* ZU LESENDER AUSZUG

Wo das binäre Standesdiktat eine operative Geschlechtsangleichung und ihre möglichen traumatisierenden Folgen angezeigt hätte, unterblieb dies im Falle Martha Baers, die als Mädchen aufwuchs, allerdings in der Pubertät einen leichten Bartwuchs und den Stimmbruch, aber weder eine Ausprägung der sekundären Geschlechtsmerkmale noch das Einsetzen der Menstruation erlebte. 1904 engagierte sich Martha Baer als begeisterte Zionistin im Kampf für Frauenrechte und -bildung im galizischen Lemberg und verliebte sich dort in eine Frau.

Gerade einmal sechs Wochen erforderte dann mit Erreichen ihrer Volljährigkeit der behördliche Vorgang auf ihren Antrag einer Änderung des Geschlechtseintrags in ihrer Geburtsurkunde und die Änderung ihres Namens in Karl Baer. Auch wenn einzelne Kriterien der medizinischen Gutachten unter anderem das von Magnus Hirschfeld, die etwa den männlichen Gang und die Begeisterung Baers für den deutschen Kaiser ebenso im Sinne des Antrages werten, wie die mangelnde Neigung zur als weiblich apostrophierten Redseligkeit, befremdlich anmuten, so erschließt sich doch ganz unmittelbar der liberal aufklärerische Impetus von Hirschfelds Bemühungen um eine Öffnung des binären Standesrechts hin zur dritten Option.

Keine operativen Eingriffe

Anders als die bisherige Rezeption des Falls von Karl M. Baer konnte Dr. Marion Hulverscheidt glaubhaft machen, dass der „Geschlechtswechsel“ von Martha zu Karl Baer keine operativen Eingriffe umfasste, sondern vermutlich der Tausch des Korsetts gegen einen Anzug sowie ein kurzer Haarschnitt die einzigen notwendigen Operationen waren, die Karl Baer vornahm. (Medizinisch begründet war dies dadurch, dass Karl M. Baer über männliche Genitalien mit einer Harnröhrenanomalie verfügte, die bis heute als oft nicht erfolgreich operabel gilt.)

Der Weg eines jüdischen Mädchens aus der hessischen Provinz Ende des vorletzten Jahrhunderts zum dreifachen Ehemann, der neben dem Tod zweier Ehefrauen auch das Schicksal der Flucht vor dem Holocaust nach Israel erlebte, wo Karl M. Baer 1956 verstarb, beeindruckt zutiefst und lässt darauf hoffen, dass das 20. Jahrhundert einmal als Jahrhundert der Versessenheit auf Binarität milde belächelt werden wird.

Der vollständige Vortrag von Dr. Marion Hulverscheidt wird im kommenden Jahr im „Jahrbuch Sexualiäten“ der Initiative Queer Nations erscheinen. Während die Stummfilmversion von „Eines Mannes Mädchenjahre “ aus dem Jahr 1919, u. a. mit Hans Albers, verschollen ist, wird es ebenfalls im kommenden Jahr eine kommentierte Neuauflage der Autobiografie Karl M(artha) Baers geben.

* ZU ERLEDIGENDE AUFGABEN
(1) Gib aus dem Text über Karl M. Baer alles von „Der Weg eines“ bis hinunter zu „M(artha) Baers geben.“ wortgetreu wieder.
(2) Womit begründet der Text über Karl M. Baer, dass der Geschlechtswechsel ohne operative Eingriffe auskam? Antworte in ein bis drei Sätzen.
Die anschließenden Einträge stehen für sich und gehören nicht zum Text über Karl M. Baer.

* AUSZÜGE AUS DATENSÄTZEN
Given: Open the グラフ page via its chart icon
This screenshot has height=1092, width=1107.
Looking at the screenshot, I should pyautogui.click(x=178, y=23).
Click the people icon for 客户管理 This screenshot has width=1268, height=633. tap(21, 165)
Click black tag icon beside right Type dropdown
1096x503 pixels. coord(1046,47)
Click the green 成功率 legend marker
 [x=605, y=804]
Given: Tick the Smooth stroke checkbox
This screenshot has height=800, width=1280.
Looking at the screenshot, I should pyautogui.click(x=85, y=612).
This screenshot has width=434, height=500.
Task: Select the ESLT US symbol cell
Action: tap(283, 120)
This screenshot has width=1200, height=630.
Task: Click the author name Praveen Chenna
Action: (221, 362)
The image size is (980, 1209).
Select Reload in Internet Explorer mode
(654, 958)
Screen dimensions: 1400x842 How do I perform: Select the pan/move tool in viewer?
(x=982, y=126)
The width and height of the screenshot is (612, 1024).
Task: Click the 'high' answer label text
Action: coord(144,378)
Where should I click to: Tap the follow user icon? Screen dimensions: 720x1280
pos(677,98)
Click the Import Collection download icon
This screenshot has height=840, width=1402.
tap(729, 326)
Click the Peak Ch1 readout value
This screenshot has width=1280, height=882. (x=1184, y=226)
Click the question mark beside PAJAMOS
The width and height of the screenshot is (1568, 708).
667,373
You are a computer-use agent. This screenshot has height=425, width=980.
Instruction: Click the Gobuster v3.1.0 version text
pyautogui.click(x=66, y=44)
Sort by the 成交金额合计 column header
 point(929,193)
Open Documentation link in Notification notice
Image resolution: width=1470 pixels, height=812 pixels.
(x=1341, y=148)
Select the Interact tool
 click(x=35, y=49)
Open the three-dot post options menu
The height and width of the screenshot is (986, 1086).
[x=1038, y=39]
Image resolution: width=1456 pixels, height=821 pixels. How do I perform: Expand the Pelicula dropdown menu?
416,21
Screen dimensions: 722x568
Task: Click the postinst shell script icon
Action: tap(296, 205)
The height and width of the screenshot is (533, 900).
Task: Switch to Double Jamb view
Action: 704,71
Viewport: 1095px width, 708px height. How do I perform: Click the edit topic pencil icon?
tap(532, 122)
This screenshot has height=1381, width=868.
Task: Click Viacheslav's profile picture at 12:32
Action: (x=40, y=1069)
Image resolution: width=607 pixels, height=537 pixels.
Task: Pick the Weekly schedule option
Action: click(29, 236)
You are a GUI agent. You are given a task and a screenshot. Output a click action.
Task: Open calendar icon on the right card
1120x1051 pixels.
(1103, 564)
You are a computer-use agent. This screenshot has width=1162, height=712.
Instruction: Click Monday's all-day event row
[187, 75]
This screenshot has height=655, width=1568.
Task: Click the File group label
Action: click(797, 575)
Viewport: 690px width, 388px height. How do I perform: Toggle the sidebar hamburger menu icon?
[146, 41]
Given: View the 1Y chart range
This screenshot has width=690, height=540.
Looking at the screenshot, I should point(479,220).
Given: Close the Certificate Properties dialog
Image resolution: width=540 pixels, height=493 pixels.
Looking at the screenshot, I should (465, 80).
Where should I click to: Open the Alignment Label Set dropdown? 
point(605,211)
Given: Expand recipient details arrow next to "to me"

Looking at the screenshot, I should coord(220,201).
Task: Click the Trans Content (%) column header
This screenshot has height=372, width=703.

* ERGEBNISSE JE AUFGABE
(1)
Der Weg eines jüdischen Mädchens aus der hessischen Provinz Ende des vorletzten Jahrhunderts zum dreifachen Ehemann, der neben dem Tod zweier Ehefrauen auch das Schicksal der Flucht vor dem Holocaust nach Israel erlebte, wo Karl M. Baer 1956 verstarb, beeindruckt zutiefst und lässt darauf hoffen, dass das 20. Jahrhundert einmal als Jahrhundert der Versessenheit auf Binarität milde belächelt werden wird.

Der vollständige Vortrag von Dr. Marion Hulverscheidt wird im kommenden Jahr im „Jahrbuch Sexualiäten“ der Initiative Queer Nations erscheinen. Während die Stummfilmversion von „Eines Mannes Mädchenjahre “ aus dem Jahr 1919, u. a. mit Hans Albers, verschollen ist, wird es ebenfalls im kommenden Jahr eine kommentierte Neuauflage der Autobiografie Karl M(artha) Baers geben.

(2) Medizinisch war dies dadurch begründet, dass Karl M. Baer männliche Genitalien mit einer Harnröhrenanomalie hatte. Diese gilt bis heute als oft nicht erfolgreich operabel.